[Studies on the protective effect of the mutant of Sj23 DNA vaccine against schistosomiasis].

OBJECTIVE: To investigate the protective immunity of the vaccine against schistosomiasis, a mutant of Mr 23 000 membrane protein DNA (Sj23DNA) without the homologous sequence of ME491. METHODS: The mutant of Sj23 DNA with no homologous sequence of ME491 on the cell membrane of human melanoma was obtained by overlap PCR. The mutant was transfected into human embryonic kidney cells of the line HEK293. Indirect fluorescent antibody test (IFAT) was used to detect the expressed protein. Expression of the mutant of Sj23DNA in muscular cells of mice was conducted through vaccinating the mouse with 100 microg purified plasmids by injecting them into the quadriceps muscle of thigh.
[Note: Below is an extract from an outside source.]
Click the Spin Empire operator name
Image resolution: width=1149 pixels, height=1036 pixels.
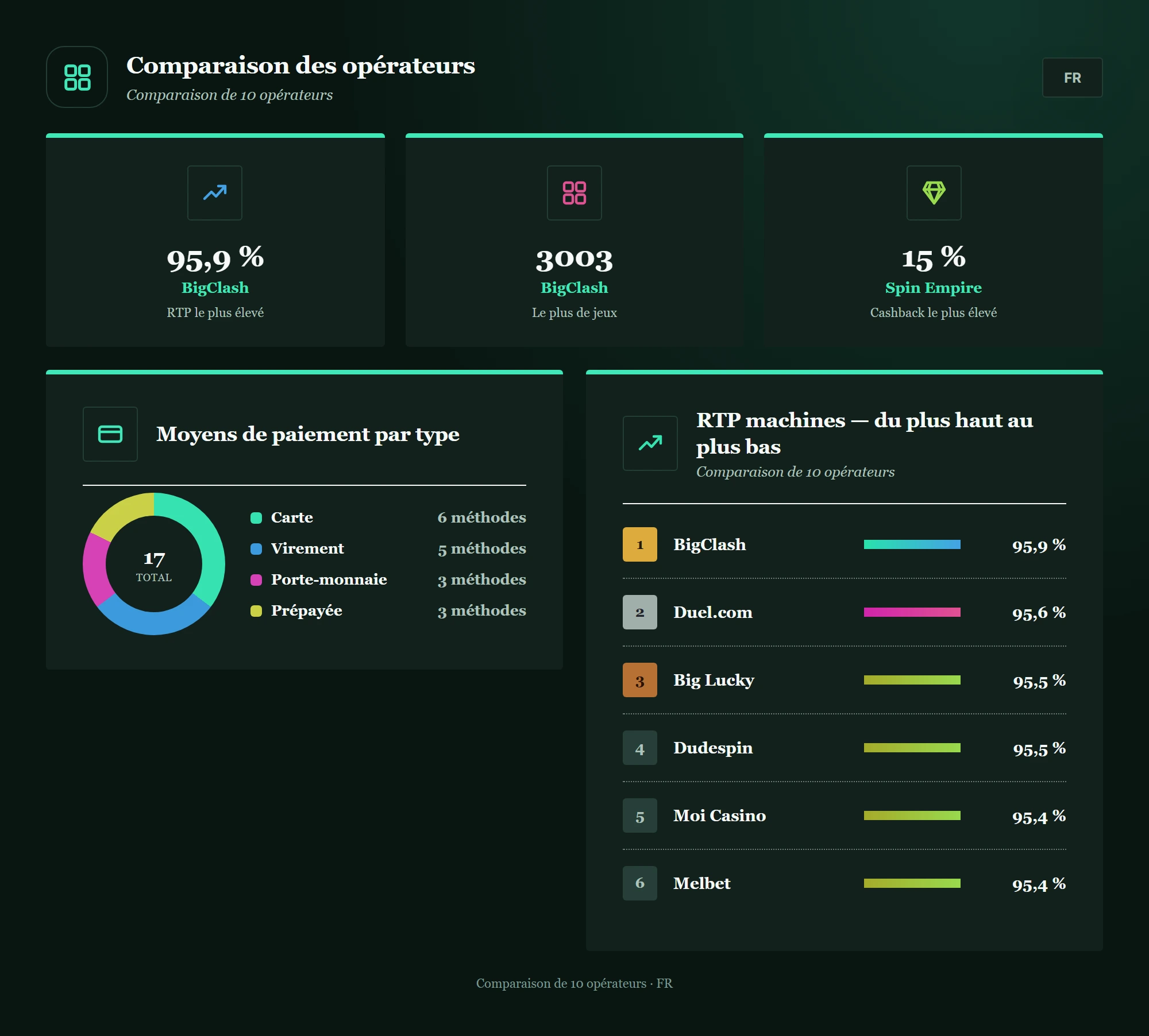click(x=934, y=288)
Four weeks after the immunization, the quadriceps muscles were taken and cryostat sections were prepared for detecting the expression by IFAT. Forty BALB/c mice were randomly divided into four groups and injected with the mutant of pcDNA3-Sj23 plasmid DNA, pcDNA3-Sj23 plasmid DNA, pcDNA3 blank plasmid (100 microg per mouse) and sterile saline (30 microl per mouse) respectively. Four weeks after the immunization, mice were challenged with cercariae (40+/-2 cercariae per mouse) by abdominal skin penetration. Mice were then killed 6 weeks later, perfusion and squash methods were carried out to collect the adult worms and the number of eggs per gram of liver tissue was calculated. Worm and egg reduction rates were used to evaluate the protective immunity. RESULTS: Specific fluorescence was demonstrated in muscular cells of mice vaccinated with the mutant of pcDNA3-Sj23. The worm reduction rate and egg reduction rate were 40.3% and 42.8% respectively in the mutant of pcDNA3-Sj23 group, which were higher than those in the pcDNA3-Sj23 plasmid group (33.1% and 28.9% respectively). The difference between these two groups was significant (P<0.05). CONCLUSION: The modified Sj23DNA without the homologous sequence of ME491 induces higher protection against Schistosoma japonicum infection in mice than that of Sj23DNA.